--- Problem statement ---
Below are the records; collect from them each line containing the string "will".

--- START ---

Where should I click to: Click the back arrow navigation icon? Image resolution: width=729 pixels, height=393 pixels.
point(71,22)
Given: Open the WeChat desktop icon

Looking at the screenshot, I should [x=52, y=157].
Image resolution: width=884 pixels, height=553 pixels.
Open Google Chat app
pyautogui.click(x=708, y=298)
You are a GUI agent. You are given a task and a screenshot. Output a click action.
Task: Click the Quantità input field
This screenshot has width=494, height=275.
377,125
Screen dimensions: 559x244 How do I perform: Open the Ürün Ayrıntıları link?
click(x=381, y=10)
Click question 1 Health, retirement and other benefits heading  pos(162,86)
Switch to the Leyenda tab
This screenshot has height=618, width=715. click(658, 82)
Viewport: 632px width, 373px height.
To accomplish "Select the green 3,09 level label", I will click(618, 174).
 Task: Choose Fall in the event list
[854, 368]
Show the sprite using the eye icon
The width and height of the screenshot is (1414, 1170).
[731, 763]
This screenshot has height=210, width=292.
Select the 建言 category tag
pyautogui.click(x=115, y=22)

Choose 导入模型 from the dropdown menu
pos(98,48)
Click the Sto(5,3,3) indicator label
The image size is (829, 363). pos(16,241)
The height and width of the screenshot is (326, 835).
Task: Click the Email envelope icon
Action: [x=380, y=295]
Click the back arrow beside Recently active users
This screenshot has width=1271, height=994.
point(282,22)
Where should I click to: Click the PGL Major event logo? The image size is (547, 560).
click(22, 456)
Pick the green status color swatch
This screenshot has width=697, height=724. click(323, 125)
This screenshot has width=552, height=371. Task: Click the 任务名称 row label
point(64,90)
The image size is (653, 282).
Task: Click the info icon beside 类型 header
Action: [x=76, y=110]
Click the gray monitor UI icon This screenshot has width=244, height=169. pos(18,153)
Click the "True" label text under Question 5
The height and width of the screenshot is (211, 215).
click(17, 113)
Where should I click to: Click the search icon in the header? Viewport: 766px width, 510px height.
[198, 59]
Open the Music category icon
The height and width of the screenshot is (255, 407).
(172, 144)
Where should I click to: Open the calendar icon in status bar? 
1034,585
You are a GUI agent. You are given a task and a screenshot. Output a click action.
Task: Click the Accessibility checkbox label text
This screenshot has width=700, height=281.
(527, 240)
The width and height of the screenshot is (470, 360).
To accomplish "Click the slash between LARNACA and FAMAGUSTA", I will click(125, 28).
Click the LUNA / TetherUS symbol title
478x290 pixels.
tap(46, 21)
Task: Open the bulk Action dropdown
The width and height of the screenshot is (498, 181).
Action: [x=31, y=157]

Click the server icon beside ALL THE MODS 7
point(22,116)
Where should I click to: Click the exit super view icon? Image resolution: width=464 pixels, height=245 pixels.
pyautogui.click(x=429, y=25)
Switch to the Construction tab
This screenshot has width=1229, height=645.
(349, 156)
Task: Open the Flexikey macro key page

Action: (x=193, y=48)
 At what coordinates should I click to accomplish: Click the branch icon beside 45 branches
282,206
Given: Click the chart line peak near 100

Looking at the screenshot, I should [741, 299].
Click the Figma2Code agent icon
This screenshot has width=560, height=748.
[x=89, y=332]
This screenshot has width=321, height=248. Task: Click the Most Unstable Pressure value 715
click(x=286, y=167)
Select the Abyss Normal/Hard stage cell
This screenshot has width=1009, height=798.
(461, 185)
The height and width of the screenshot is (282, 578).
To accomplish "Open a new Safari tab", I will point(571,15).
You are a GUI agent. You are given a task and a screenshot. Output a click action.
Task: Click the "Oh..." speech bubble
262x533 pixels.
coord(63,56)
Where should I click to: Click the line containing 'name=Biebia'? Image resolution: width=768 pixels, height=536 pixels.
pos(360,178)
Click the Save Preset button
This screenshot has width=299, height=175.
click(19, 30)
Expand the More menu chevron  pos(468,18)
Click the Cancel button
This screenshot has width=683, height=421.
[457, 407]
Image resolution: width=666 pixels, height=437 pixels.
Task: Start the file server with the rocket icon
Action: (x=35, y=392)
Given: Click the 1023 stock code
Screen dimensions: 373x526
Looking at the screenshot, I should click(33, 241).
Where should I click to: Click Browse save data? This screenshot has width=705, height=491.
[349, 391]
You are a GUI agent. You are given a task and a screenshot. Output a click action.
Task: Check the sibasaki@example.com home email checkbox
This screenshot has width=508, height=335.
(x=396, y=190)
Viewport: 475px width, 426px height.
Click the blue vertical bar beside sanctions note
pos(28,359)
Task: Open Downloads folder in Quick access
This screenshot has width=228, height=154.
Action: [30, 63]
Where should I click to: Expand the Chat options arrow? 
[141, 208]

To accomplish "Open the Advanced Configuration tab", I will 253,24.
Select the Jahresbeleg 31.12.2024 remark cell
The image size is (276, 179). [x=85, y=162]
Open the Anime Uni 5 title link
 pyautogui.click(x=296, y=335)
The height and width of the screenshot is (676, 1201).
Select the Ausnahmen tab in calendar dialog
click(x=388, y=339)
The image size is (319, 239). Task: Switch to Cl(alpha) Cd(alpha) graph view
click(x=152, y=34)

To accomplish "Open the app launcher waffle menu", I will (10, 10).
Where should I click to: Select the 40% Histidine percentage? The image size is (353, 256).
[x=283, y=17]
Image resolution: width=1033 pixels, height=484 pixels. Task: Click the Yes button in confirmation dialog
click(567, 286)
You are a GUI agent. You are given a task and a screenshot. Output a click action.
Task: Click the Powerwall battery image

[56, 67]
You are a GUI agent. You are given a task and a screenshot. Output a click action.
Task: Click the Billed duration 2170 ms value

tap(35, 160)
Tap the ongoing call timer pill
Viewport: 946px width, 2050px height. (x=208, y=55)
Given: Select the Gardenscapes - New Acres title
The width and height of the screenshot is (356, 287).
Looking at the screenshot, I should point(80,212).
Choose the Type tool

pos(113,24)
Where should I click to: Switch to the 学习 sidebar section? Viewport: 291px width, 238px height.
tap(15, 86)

--- END ---

--- Output for this exercise ---
To accomplish "Select the green 3,09 level label", I will click(618, 174).
To accomplish "Click the slash between LARNACA and FAMAGUSTA", I will click(125, 28).
To accomplish "Open a new Safari tab", I will point(571,15).
To accomplish "Open the Advanced Configuration tab", I will 253,24.
To accomplish "Open the app launcher waffle menu", I will (10, 10).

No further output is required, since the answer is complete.